▶ _DIRECTIONS_
From the entries below, gather each line containing the word "pixel".

▶ _THE INPUT_
:::::
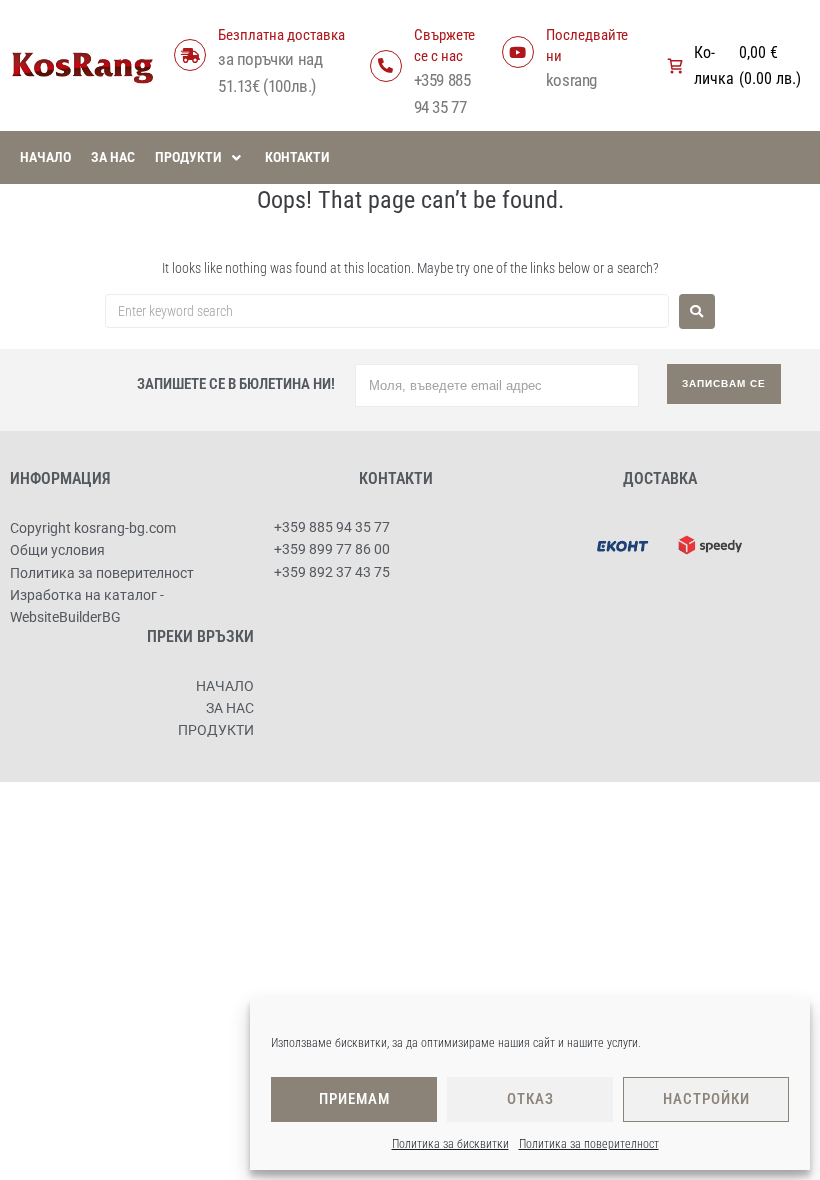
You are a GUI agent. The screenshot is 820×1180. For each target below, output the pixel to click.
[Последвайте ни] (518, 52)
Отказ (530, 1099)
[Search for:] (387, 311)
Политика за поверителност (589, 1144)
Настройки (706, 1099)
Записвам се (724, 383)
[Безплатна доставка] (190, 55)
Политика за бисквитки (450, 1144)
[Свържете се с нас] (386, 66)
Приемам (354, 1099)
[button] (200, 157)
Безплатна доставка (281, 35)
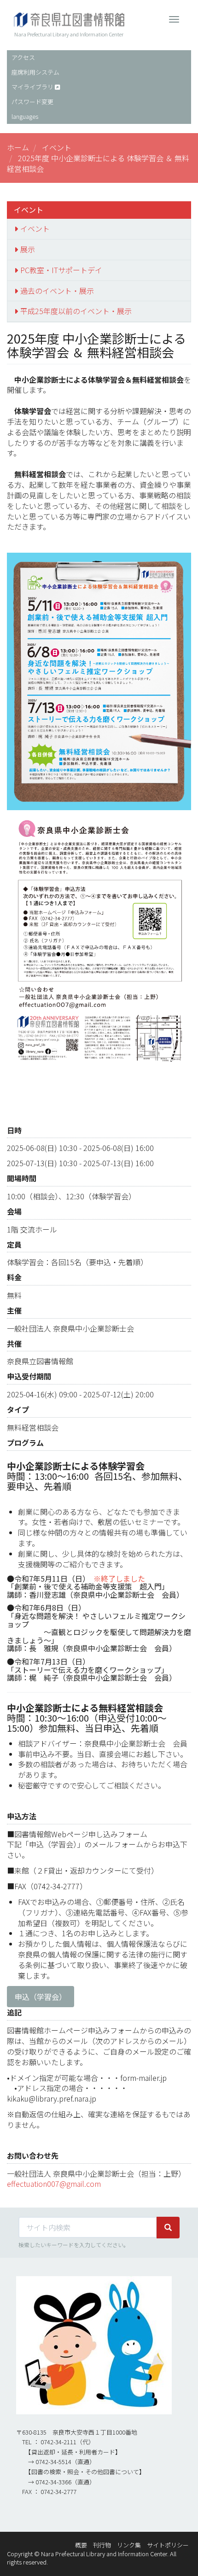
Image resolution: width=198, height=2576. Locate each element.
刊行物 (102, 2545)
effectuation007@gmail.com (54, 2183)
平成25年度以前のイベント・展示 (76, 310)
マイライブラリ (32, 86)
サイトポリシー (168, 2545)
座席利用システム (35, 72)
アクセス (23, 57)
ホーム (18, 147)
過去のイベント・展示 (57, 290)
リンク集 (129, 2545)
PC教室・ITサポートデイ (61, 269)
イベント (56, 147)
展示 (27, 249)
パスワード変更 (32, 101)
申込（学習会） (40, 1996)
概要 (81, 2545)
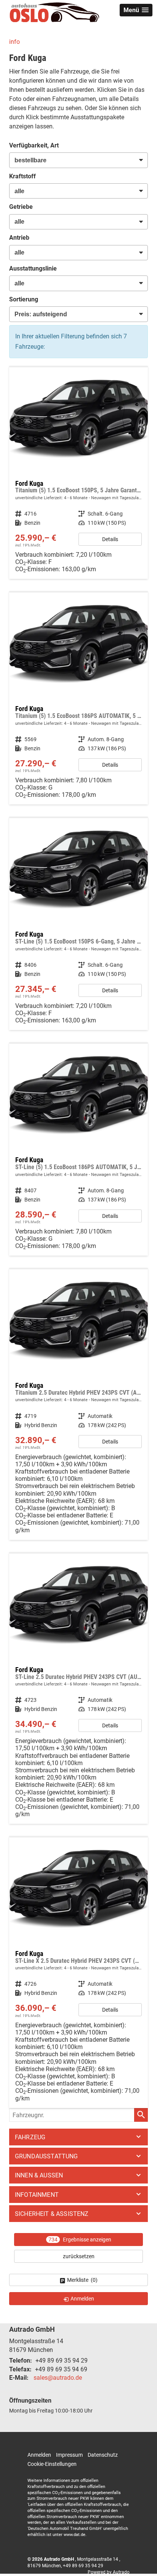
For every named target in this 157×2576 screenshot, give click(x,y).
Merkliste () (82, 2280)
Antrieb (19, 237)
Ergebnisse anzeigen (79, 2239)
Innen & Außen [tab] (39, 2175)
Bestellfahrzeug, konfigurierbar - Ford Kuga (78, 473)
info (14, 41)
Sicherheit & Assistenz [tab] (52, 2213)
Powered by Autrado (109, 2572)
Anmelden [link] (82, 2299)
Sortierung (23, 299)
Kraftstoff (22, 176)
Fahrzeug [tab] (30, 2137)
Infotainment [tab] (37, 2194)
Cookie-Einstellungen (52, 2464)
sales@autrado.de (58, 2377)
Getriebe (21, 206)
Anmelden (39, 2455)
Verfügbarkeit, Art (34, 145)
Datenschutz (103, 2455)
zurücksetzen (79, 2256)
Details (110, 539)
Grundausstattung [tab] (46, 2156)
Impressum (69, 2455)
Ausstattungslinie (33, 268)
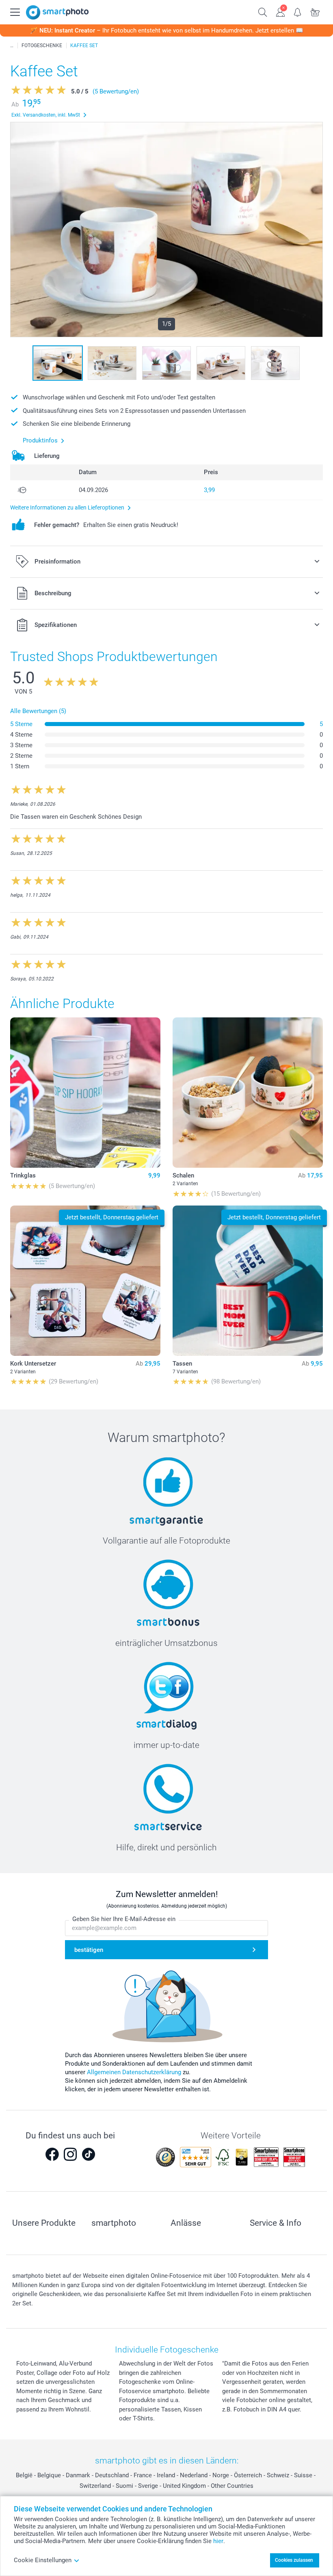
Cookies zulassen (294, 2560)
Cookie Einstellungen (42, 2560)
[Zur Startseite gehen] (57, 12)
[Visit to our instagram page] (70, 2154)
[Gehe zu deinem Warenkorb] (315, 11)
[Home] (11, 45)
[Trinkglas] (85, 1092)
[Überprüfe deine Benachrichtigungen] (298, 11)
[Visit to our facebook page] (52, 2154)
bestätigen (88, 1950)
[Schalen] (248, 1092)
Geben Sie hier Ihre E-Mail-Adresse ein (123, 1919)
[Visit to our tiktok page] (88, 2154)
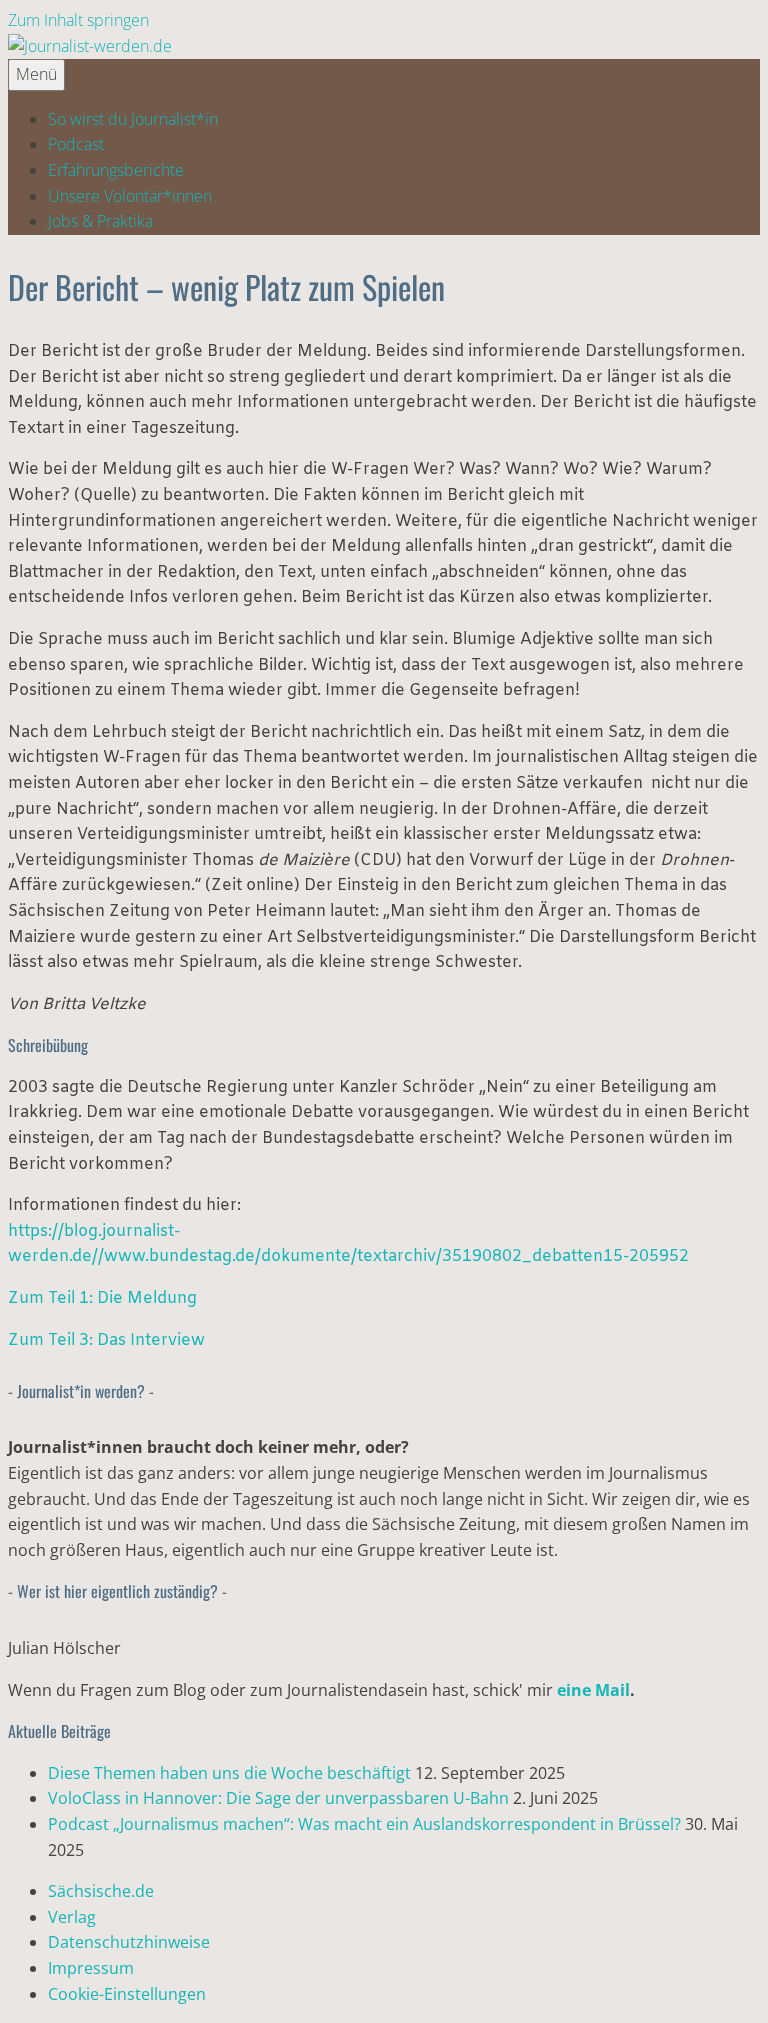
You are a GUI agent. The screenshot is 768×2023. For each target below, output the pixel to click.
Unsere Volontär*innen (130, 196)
:::::
▶ _TASK RESULT_
You are a GUI agent. The screenshot is 820×1180. For each target below, output the pixel to click.
You are a GUI agent. The screenshot is 768×2023. For each target below, output the pixel to click.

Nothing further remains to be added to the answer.